The raccoon, confident he can move along and not retreat, scoots across the road and into the brush that leads to a great salt marsh, where I'm sure his dinner unknowingly awaits.
We move on our way, too. Suddenly Jacob GOES NUTS! He runs in circles with his nose to the ground, and he whines/sniffs, sounding like a hyperventilating drama king. I get it, Jacob! We're standing on the very spot the raccoon occupied seconds earlier. Hunter Jacob redeems himself.
I calm him down. But it takes a while because he's so excited.
Now, here's my moment. Here's when I notice something that shows for a smart little cookie, I can be so dumb.
I see a path from the spot I am standing on (where the raccoon was seconds ago) back into the woods. Then, across the street, I see the ]continuation of that path, on toward the marsh. And I ponder it. I look back and forth. It's a well worn path.
And I get it (you probably already know it): The raccoon's wanderings are not random. This is the same route he takes daily. Maybe even at the same time daily. Habitually. Epiphany: Is this the genesis of CREATURE OF HABIT? (How charming, if it's so.)
This well worn path in front of me provides safe passage for this scrawny little racoon. Because it's familiar. He knows what to expect. So when we amble into his world, he recognizes potential danger immediately. And freezes to assess it. When he determines no threat exists, he scurries on his way, on his well worn path, on proven grounds. Aha!

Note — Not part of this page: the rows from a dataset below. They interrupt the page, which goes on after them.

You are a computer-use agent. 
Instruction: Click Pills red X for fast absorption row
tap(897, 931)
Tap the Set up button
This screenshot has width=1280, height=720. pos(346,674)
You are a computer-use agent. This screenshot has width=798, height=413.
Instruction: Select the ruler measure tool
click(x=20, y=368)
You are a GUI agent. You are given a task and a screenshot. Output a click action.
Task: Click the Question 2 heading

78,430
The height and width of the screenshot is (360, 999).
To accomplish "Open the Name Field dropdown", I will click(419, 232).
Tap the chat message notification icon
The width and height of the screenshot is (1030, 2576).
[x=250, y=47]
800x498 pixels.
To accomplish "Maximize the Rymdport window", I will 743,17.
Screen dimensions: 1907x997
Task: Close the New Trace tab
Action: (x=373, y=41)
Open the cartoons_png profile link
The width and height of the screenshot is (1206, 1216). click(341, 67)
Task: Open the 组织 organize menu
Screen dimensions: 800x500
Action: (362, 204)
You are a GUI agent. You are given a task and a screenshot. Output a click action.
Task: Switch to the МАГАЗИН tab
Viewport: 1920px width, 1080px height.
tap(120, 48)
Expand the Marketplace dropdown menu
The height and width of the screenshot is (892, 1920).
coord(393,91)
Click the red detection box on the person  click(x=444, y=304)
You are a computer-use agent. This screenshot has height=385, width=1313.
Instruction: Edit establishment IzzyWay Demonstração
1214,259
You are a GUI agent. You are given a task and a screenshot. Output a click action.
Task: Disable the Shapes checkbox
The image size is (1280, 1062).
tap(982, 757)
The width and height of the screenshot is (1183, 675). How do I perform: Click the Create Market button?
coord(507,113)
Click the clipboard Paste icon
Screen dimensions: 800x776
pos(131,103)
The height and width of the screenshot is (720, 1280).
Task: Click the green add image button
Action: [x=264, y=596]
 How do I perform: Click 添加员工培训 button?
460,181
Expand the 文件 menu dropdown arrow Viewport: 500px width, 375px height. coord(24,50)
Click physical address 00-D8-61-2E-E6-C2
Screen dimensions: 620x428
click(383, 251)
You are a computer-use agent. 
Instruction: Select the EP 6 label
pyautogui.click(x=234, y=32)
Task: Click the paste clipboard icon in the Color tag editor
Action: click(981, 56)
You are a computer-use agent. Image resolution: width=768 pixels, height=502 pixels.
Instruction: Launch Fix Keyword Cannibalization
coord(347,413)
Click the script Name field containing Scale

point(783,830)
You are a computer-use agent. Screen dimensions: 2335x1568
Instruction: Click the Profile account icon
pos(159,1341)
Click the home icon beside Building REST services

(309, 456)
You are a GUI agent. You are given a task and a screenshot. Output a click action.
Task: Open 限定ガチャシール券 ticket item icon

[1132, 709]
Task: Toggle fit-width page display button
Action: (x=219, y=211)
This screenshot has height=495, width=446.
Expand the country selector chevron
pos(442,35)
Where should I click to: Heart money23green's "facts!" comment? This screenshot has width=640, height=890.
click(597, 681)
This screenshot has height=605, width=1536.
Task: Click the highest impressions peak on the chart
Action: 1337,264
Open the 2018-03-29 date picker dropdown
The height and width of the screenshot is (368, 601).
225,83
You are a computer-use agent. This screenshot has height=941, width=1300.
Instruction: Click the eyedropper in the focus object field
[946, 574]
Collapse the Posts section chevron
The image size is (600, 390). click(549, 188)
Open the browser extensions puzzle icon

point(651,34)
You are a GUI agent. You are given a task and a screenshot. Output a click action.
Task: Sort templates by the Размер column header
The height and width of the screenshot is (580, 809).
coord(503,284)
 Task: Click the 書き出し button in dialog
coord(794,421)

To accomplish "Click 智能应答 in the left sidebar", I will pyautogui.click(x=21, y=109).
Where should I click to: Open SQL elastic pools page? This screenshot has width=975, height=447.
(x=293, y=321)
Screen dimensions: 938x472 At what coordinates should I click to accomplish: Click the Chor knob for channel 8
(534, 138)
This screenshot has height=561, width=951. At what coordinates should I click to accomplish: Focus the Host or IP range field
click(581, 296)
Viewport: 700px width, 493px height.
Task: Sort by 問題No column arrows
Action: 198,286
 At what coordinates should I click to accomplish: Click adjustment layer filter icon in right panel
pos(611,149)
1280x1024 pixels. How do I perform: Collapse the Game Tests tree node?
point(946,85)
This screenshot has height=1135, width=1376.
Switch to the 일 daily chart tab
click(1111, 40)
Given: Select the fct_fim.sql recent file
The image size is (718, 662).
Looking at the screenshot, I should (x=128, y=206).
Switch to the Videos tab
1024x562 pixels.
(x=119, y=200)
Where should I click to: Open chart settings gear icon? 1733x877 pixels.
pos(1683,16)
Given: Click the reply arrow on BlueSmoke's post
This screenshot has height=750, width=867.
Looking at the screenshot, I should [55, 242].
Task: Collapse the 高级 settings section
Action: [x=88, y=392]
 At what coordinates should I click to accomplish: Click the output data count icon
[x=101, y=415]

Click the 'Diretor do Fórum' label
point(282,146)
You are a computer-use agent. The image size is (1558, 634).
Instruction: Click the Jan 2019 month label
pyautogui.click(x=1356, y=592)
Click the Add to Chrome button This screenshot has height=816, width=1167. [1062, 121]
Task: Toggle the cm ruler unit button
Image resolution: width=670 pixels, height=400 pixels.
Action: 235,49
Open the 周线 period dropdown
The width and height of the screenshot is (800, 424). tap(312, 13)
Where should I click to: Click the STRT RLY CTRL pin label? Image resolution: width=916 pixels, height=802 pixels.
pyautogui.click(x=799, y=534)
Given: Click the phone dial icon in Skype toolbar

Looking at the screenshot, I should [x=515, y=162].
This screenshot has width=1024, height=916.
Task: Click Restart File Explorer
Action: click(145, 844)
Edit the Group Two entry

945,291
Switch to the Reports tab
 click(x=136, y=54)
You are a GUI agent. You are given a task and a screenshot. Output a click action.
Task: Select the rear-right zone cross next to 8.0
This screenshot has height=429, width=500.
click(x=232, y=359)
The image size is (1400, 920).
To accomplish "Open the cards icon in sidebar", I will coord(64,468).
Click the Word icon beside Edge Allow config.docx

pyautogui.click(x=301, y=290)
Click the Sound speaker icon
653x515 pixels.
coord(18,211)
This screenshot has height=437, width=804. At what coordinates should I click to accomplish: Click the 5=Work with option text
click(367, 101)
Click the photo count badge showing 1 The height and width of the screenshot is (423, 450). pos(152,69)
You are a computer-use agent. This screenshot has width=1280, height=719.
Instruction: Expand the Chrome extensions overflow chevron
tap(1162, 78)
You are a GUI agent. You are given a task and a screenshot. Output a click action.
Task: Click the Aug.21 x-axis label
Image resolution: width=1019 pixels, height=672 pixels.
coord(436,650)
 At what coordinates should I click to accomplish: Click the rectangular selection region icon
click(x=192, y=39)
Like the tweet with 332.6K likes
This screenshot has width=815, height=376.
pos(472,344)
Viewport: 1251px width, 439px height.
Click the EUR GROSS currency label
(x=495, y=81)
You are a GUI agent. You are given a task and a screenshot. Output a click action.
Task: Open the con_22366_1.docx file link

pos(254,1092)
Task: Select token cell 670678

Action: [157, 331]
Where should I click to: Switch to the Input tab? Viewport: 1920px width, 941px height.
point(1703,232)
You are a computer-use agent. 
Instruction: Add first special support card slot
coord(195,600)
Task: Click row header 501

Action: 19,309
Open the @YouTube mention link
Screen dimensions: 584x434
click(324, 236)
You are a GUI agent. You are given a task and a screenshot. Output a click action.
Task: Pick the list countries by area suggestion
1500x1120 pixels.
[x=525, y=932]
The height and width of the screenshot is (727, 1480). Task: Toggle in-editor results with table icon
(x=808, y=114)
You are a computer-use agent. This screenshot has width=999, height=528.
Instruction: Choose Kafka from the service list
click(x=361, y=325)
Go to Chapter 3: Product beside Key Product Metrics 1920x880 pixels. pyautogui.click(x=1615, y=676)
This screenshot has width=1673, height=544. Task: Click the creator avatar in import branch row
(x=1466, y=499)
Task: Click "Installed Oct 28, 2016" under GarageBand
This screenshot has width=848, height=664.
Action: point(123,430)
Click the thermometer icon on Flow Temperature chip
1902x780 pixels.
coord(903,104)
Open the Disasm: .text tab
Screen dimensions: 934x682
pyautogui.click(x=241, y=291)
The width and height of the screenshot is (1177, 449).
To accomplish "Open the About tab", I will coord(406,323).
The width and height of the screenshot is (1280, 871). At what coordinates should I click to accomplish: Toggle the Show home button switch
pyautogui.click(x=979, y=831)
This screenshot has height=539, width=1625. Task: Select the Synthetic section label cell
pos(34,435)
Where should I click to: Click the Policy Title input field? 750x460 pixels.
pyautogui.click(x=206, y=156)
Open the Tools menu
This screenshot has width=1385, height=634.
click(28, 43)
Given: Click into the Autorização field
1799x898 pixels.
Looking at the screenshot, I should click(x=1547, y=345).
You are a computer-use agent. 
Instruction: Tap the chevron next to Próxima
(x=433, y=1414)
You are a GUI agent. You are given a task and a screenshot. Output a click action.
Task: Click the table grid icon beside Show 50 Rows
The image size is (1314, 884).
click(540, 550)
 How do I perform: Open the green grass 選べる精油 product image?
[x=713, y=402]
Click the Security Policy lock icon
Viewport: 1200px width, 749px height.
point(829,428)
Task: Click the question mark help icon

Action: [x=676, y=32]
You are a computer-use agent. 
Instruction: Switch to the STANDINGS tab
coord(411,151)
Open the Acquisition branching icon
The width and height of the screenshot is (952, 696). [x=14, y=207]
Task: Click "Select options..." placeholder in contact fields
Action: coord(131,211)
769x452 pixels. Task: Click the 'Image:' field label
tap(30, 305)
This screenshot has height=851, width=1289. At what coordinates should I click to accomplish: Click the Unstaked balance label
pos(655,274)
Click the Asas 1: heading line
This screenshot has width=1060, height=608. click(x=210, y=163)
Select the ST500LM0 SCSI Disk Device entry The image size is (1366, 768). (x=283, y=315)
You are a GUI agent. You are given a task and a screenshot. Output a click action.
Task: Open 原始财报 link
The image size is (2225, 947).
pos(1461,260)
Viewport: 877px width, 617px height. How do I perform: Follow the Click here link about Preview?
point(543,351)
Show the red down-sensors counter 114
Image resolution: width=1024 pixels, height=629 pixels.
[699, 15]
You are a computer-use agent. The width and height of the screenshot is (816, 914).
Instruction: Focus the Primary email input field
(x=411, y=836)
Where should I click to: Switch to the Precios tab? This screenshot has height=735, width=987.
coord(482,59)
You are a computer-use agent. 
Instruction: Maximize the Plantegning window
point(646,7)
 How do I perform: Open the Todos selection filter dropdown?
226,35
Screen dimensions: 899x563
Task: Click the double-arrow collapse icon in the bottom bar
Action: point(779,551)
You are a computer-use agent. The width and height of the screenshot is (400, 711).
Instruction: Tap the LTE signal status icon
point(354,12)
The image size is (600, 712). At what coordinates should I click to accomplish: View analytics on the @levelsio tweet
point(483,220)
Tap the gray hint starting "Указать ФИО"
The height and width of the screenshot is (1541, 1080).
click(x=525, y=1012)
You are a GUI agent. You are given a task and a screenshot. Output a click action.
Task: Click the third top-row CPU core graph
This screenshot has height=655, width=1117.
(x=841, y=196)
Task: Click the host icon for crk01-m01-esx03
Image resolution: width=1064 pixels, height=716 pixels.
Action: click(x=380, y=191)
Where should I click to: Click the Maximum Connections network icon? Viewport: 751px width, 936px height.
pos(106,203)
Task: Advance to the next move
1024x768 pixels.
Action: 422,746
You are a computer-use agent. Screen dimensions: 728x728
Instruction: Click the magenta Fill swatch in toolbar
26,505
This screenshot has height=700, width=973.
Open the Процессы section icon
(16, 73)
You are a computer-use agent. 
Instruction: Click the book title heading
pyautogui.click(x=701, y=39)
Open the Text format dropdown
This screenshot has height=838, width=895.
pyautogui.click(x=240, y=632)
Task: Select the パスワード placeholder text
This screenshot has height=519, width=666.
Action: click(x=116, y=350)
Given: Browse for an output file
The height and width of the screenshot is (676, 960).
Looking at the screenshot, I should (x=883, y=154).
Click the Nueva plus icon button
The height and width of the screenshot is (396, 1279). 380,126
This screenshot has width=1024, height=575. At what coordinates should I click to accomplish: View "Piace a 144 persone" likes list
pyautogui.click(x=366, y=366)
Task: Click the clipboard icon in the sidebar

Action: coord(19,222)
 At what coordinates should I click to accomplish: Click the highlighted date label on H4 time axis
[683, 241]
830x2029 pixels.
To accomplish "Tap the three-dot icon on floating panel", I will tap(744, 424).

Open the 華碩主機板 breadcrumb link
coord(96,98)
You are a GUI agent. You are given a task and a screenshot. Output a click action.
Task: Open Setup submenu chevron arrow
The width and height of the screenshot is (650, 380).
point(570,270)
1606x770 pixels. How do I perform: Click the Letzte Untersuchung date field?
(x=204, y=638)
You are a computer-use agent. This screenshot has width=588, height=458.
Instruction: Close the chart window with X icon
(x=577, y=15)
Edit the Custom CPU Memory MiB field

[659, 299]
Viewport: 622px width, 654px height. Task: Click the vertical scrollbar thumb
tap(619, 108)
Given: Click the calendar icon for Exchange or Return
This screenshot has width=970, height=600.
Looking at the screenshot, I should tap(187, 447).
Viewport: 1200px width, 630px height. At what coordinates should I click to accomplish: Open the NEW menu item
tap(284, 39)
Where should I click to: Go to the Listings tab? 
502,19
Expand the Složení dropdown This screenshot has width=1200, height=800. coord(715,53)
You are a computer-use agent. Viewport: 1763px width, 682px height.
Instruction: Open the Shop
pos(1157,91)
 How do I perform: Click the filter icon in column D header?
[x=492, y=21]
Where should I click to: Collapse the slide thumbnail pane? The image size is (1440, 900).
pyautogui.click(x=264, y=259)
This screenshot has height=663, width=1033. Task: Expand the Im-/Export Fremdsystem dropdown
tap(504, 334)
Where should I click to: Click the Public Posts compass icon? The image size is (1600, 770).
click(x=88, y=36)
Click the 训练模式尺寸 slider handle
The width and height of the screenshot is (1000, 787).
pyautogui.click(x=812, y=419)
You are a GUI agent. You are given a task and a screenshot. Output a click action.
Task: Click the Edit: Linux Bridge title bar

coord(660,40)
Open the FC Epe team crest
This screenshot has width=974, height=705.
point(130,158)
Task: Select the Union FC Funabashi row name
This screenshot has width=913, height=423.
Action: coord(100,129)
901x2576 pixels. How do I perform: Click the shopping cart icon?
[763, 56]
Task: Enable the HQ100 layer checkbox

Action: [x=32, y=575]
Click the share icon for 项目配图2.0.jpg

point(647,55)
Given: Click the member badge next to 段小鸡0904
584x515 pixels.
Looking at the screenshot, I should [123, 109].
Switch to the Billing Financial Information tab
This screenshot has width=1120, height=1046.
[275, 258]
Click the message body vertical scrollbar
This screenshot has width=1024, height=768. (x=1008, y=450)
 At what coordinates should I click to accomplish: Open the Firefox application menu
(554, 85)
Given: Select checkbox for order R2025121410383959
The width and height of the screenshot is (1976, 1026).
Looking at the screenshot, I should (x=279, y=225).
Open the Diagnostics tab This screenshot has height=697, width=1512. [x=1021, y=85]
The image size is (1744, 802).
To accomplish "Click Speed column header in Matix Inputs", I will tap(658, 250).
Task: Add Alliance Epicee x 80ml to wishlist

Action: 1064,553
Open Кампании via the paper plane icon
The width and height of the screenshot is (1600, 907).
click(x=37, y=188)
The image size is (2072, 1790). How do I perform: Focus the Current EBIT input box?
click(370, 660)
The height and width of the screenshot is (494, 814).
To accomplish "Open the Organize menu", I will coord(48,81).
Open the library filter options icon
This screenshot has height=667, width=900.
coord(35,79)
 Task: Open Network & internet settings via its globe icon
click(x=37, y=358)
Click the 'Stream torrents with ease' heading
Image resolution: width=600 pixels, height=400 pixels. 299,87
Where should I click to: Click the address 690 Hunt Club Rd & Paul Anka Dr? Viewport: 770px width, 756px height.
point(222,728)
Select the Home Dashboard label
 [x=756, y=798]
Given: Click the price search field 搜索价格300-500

All my life, I just assumed wild animals dart or meander about covertly, constantly avoiding potential danger. And, because danger lurks predictably everywhere, the animals skitter here and skitter there, trying to stay out of harm's way. They stay nowhere long enough to carve a path.
I just figured all those paths I crossed in the woods growing up were made by other kids growing up ahead of me. Oh my word. I walked with wild things. And didn't know it.